[Your assignment]: What is needed is an exact transcription of every record.

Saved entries
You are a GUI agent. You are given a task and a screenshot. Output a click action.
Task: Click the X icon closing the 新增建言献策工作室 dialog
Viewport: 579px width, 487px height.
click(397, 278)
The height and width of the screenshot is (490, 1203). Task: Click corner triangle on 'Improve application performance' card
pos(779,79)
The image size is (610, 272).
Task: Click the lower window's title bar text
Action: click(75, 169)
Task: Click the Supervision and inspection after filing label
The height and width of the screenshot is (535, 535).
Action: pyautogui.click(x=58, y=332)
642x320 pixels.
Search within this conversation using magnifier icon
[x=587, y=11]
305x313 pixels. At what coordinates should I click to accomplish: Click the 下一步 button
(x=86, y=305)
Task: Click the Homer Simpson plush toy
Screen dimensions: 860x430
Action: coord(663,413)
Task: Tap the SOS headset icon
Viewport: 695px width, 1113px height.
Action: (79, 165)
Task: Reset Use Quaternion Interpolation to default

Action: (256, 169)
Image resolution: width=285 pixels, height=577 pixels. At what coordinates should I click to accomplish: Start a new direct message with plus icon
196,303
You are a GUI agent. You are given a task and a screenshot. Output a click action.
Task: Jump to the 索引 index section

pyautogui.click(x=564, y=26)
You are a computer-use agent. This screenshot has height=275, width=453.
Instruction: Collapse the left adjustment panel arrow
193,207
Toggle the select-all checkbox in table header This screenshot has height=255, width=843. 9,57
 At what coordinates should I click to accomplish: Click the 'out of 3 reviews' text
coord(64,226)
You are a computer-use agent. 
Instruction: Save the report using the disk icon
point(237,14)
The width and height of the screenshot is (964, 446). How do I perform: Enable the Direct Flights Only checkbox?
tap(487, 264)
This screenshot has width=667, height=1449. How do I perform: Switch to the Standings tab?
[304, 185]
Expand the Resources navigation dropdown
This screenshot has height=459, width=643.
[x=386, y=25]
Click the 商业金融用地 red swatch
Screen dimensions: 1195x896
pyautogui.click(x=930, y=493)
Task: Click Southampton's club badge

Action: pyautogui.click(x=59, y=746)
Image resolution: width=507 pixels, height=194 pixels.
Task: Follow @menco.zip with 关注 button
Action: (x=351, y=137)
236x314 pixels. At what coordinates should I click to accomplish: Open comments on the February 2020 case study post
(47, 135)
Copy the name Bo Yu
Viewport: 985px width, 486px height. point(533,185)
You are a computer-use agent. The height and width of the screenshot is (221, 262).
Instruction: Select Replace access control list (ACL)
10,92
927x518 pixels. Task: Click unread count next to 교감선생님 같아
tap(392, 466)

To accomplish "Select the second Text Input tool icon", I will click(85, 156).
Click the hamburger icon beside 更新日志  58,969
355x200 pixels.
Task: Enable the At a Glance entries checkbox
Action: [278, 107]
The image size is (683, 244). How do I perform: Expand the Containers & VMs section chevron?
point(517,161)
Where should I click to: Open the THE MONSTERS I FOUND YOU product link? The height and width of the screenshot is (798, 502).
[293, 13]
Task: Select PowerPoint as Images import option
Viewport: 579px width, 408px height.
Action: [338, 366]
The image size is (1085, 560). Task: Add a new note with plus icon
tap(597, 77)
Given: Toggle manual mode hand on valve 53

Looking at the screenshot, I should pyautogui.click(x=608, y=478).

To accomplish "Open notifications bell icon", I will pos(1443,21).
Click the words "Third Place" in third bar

[Solved problem]:
You are a GUI agent. You are given a task and a screenshot. Output a click action.
Task: Click the X icon closing the 新增建言献策工作室 dialog
Viewport: 579px width, 487px height.
click(397, 278)
The height and width of the screenshot is (490, 1203). Task: Click corner triangle on 'Improve application performance' card
pos(779,79)
The image size is (610, 272).
Task: Click the lower window's title bar text
Action: click(75, 169)
Task: Click the Supervision and inspection after filing label
The height and width of the screenshot is (535, 535).
Action: pyautogui.click(x=58, y=332)
642x320 pixels.
Search within this conversation using magnifier icon
[x=587, y=11]
305x313 pixels. At what coordinates should I click to accomplish: Click the 下一步 button
(x=86, y=305)
Task: Click the Homer Simpson plush toy
Screen dimensions: 860x430
Action: coord(663,413)
Task: Tap the SOS headset icon
Viewport: 695px width, 1113px height.
Action: (79, 165)
Task: Reset Use Quaternion Interpolation to default

Action: (256, 169)
Image resolution: width=285 pixels, height=577 pixels. At what coordinates should I click to accomplish: Start a new direct message with plus icon
196,303
You are a GUI agent. You are given a task and a screenshot. Output a click action.
Task: Jump to the 索引 index section

pyautogui.click(x=564, y=26)
You are a computer-use agent. This screenshot has height=275, width=453.
Instruction: Collapse the left adjustment panel arrow
193,207
Toggle the select-all checkbox in table header This screenshot has height=255, width=843. 9,57
 At what coordinates should I click to accomplish: Click the 'out of 3 reviews' text
coord(64,226)
You are a computer-use agent. 
Instruction: Save the report using the disk icon
point(237,14)
The width and height of the screenshot is (964, 446). How do I perform: Enable the Direct Flights Only checkbox?
tap(487, 264)
This screenshot has width=667, height=1449. How do I perform: Switch to the Standings tab?
[304, 185]
Expand the Resources navigation dropdown
This screenshot has height=459, width=643.
[x=386, y=25]
Click the 商业金融用地 red swatch
Screen dimensions: 1195x896
pyautogui.click(x=930, y=493)
Task: Click Southampton's club badge

Action: pyautogui.click(x=59, y=746)
Image resolution: width=507 pixels, height=194 pixels.
Task: Follow @menco.zip with 关注 button
Action: (x=351, y=137)
236x314 pixels. At what coordinates should I click to accomplish: Open comments on the February 2020 case study post
(47, 135)
Copy the name Bo Yu
Viewport: 985px width, 486px height. point(533,185)
You are a computer-use agent. The height and width of the screenshot is (221, 262).
Instruction: Select Replace access control list (ACL)
10,92
927x518 pixels. Task: Click unread count next to 교감선생님 같아
tap(392, 466)

To accomplish "Select the second Text Input tool icon", I will click(85, 156).
Click the hamburger icon beside 更新日志  58,969
355x200 pixels.
Task: Enable the At a Glance entries checkbox
Action: [278, 107]
The image size is (683, 244). How do I perform: Expand the Containers & VMs section chevron?
point(517,161)
Where should I click to: Open the THE MONSTERS I FOUND YOU product link? The height and width of the screenshot is (798, 502).
[293, 13]
Task: Select PowerPoint as Images import option
Viewport: 579px width, 408px height.
Action: [338, 366]
The image size is (1085, 560). Task: Add a new note with plus icon
tap(597, 77)
Given: Toggle manual mode hand on valve 53

Looking at the screenshot, I should pyautogui.click(x=608, y=478).

To accomplish "Open notifications bell icon", I will pos(1443,21).
Click the words "Third Place" in third bar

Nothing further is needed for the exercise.